**Transcribed by Marsigit , Yogyakarta State University, Indonesia**

**Email: marsigitina@yahoo.com**

The historical developments of
non-Euclidean geometry were attempts to deal with the fifth axiom.

Mathematicians first tried to
directly prove that the first 4 axioms could prove the fifth. However,
mathematicians were becoming frustrated and tried some indirect methods.

Girolamo Saccheri (1667-1733)
tried to prove a contradiction by denying the fifth axiom. He started with
quadrilateral ABCD (later called the Saccheri Quadrilateral) with right angles
at A and B and where AD = BC. Since he is not using the fifth axiom, he
concludes there are three possible outcomes. Angles at C and D are right
angles, C and D are both obtuse, or C and D are both acute. Saccheri knew that
the only possible solution was right angles.

Saccheri said this was enough
to claim a contradiction and he stopped. His reasoning to stop was based on
faulty logic. He was going on the presumption that lines and parallel lines
worked like those in flat geometry. So his contradiction was only applicable in
Euclidean geometry, which was not a contradiction to what he was actually
trying to prove. Of course Saccheri did not realize this at the time and he
died thinking he had proved Euclid’s fifth axiom from the first four.
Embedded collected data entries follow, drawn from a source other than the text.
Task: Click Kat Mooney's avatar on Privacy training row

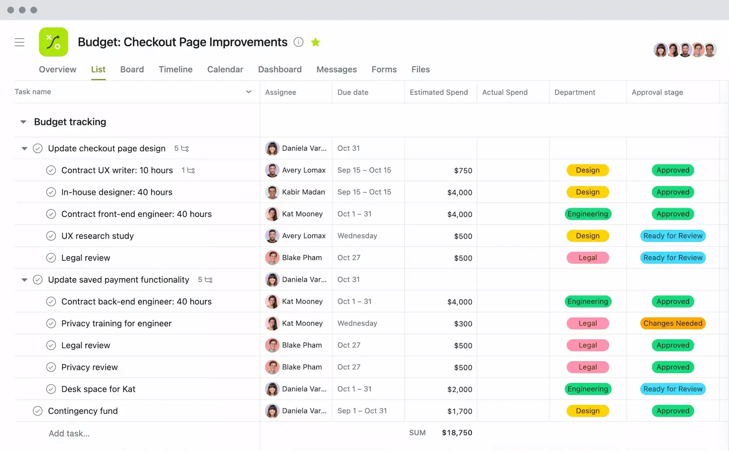Action: (272, 323)
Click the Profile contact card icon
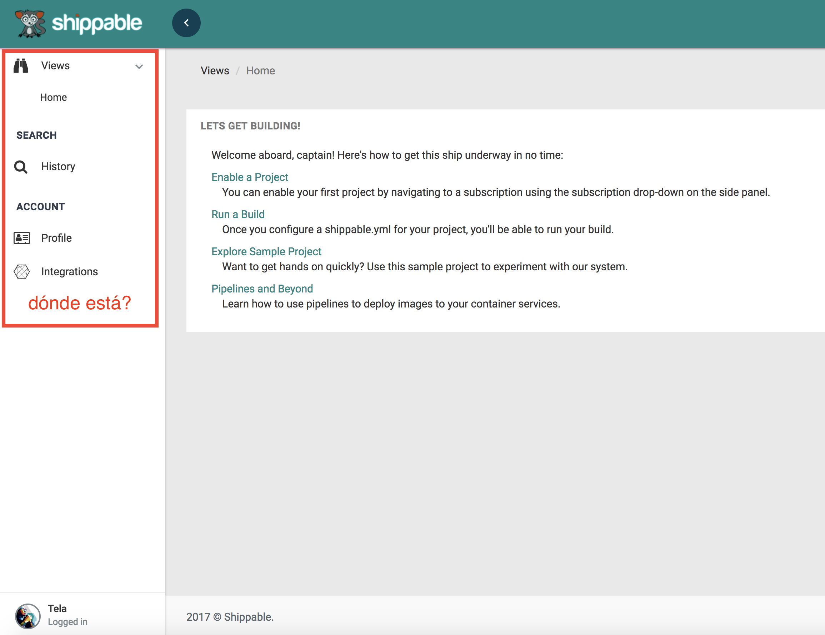This screenshot has width=825, height=635. (x=21, y=238)
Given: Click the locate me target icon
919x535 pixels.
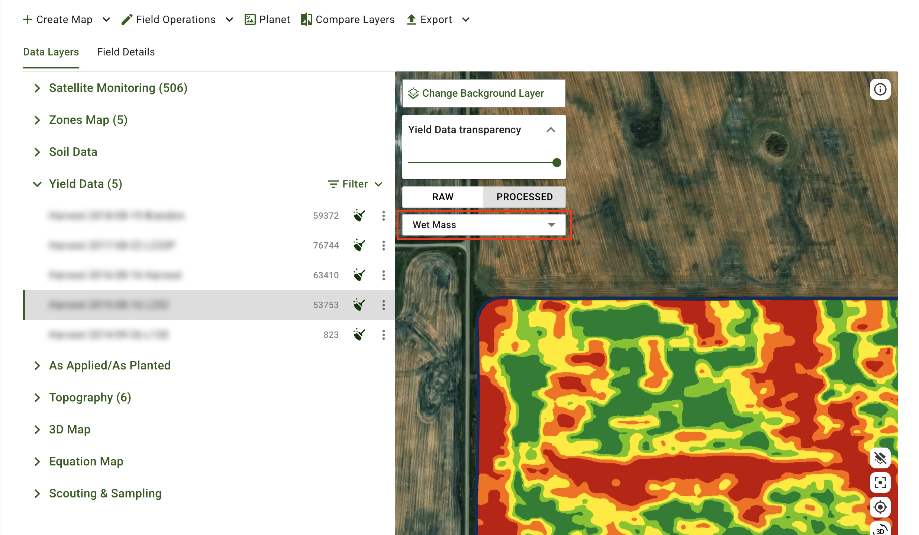Looking at the screenshot, I should pos(880,507).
A contemporary of Saccheri,
Johann Lambert (1728-1777), picked up where Saccheri left off and took the
problem just a few steps further. Lambert considered the three possibilities
that Saccheri had concluded as consequences of the first four axioms. Instead
of finding a contradiction, he found two alternatives to Euclidean geometry.
The first option represented Euclidean geometry and while the other two
appeared silly, they could not be proven wrong.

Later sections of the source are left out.